§ STATED TASK 1: In the reflection on Jesus' divinity, condense the paragraph beginning "Some will argue" into a short bulleted list that keeps its main points.

§ EXTRACT PROVIDED:
Now to him who is able to keep you from falling, and to make you stand without blemish in the presence of his glory with rejoicing, to the only God our Savior, through Jesus Christ our Lord, be glory, majesty, power, and authority, before all time and now and forever. Amen.
 (Jude 1:24-25)

When I saw him (Jesus), I fell at his feet as though dead. But he placed his right hand on me, saying, “Do not be afraid; I am the first and the last, 18 and the living one. I was dead, and see, I am alive forever and ever; and I have the keys of Death and of Hades. (Revelation 1:17-18)

The birth narratives in both Matthew and Luke make the proposition of Jesus' divinity by affirming his conception through the activity of the Holy Spirit and a virgin mother. 

Some will argue that Jesus is only human, if he existed at all in history. They will maintain that the Jesus Christians worship is a human construct of wishful thinking. Peter knew such critic in his own day and contrasted the apostles' witness from Greek mythology. (2nd Peter 1:16) But cynics have always been. Darkness still confuses and clouds humanity's spiritual eyesight. (Romans 1:21; Ephesians 4:18) 

For Jews demand signs and Greeks desire wisdom, but we proclaim Christ crucified, a stumbling block to Jews and foolishness to Gentiles, but to those who are the called, both Jews and Greeks, Christ the power of God and the wisdom of God. (1st Corinthians 1:22-23)

So what dies the divinity of Jesus mean for you? It means nothing unless your mind if illumined by an act of God. Indeed it cannot. (1st Corinthians 2:14) But when through trust in the message about Christ, you open to trust in Him, the light will shine in your heart and you will know what the children of God know. You will know Jesus, alive and reigning, and yourself as a child of God. And this shall give you grace upon grace, power and life overflowing from within.

§ PROVIDED MATERIAL:
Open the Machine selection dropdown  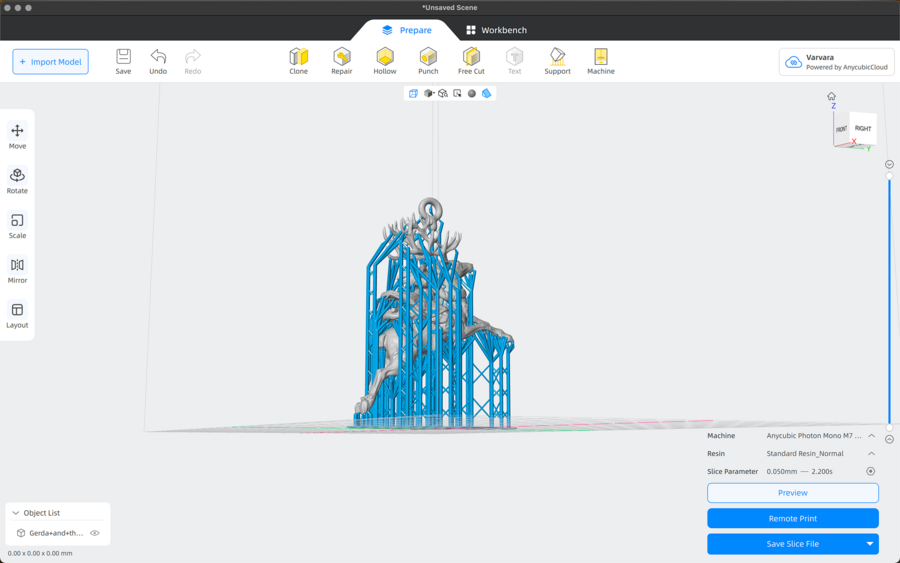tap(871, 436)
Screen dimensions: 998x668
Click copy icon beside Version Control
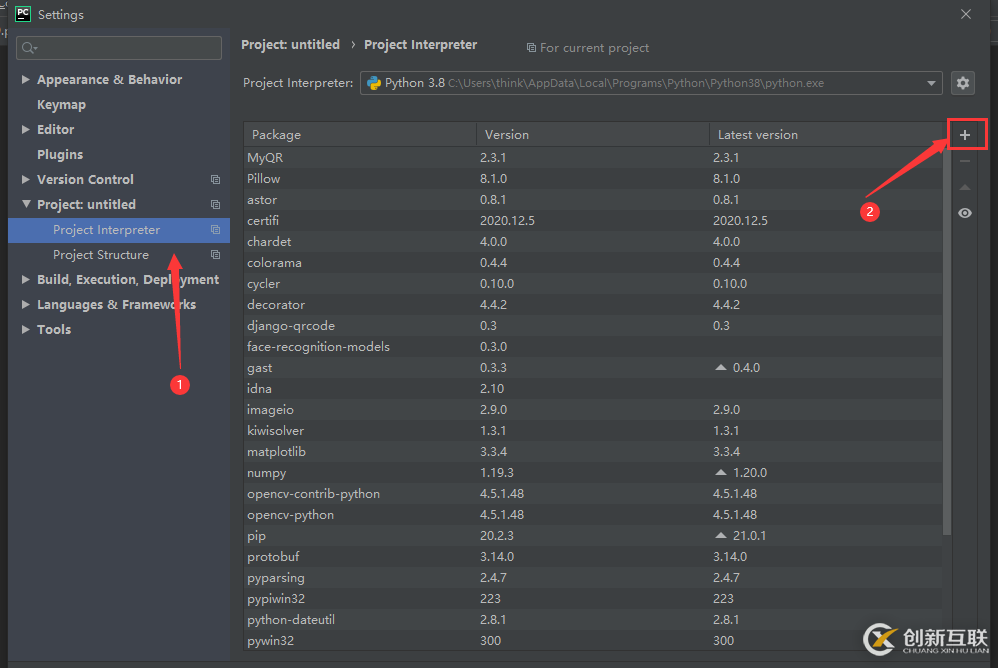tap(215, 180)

--

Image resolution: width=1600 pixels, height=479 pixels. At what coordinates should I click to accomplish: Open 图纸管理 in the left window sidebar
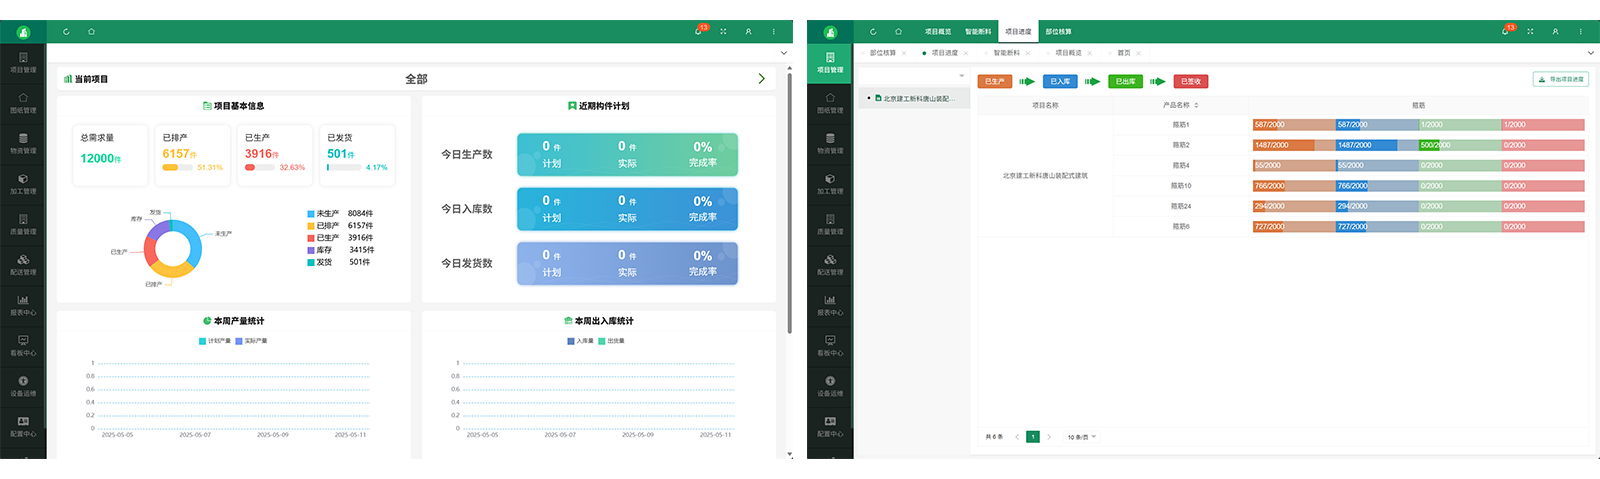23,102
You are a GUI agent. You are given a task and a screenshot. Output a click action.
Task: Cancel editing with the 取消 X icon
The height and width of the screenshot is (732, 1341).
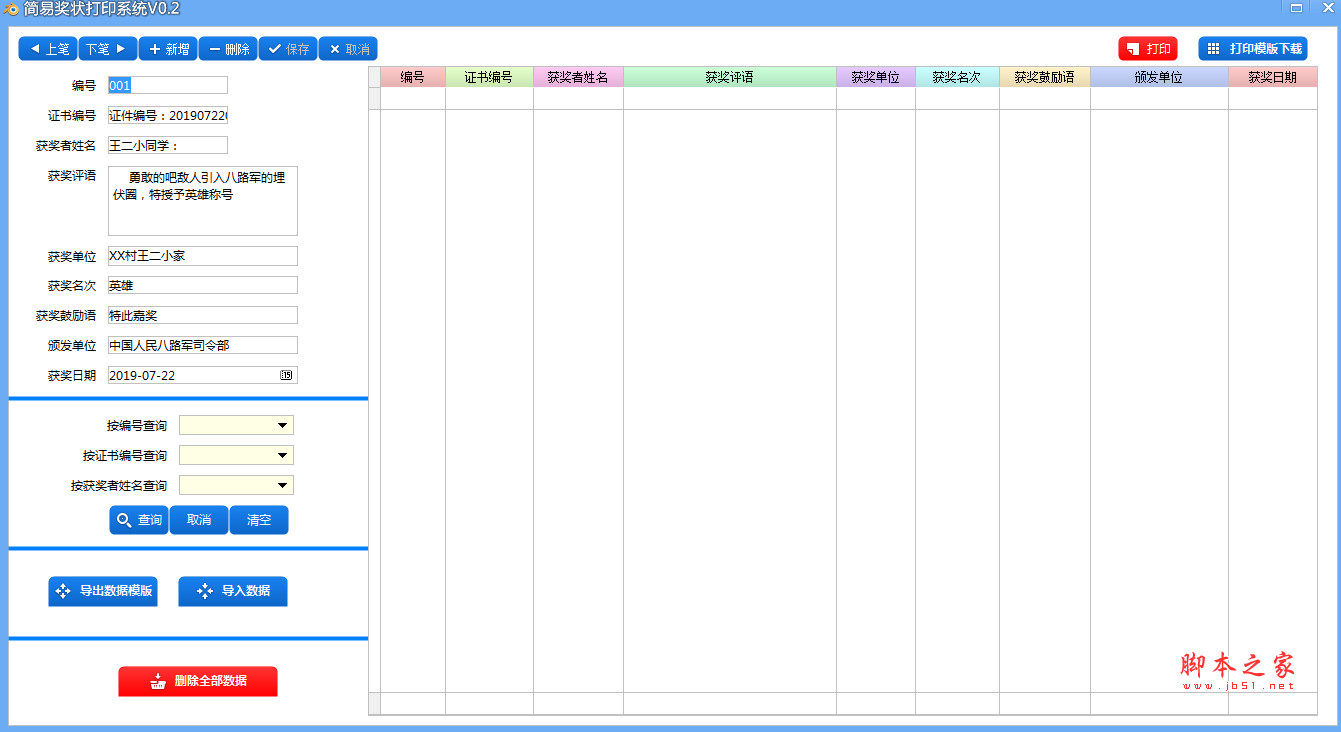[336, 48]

§ STATED TASK 2: Update the listing from the line with "Screen dimensions: 998x668" up to and including the line with "tap(215, 180)", replacing "copy icon" with "clipboard icon" and leaving everything else unchanged. Return only those lines, omitting the pictures.

§ EXERCISE ANSWER 1:
- Some argue that Jesus was only human, if he existed at all, and that the Jesus Christians worship is a human construct of wishful thinking.
- Peter faced such critics in his own day and contrasted the apostles' witness with Greek mythology (2nd Peter 1:16).
- Cynics have always existed, and darkness still clouds humanity's spiritual eyesight (Romans 1:21; Ephesians 4:18).

§ EXERCISE ANSWER 2:
Screen dimensions: 998x668
Click clipboard icon beside Version Control
tap(215, 180)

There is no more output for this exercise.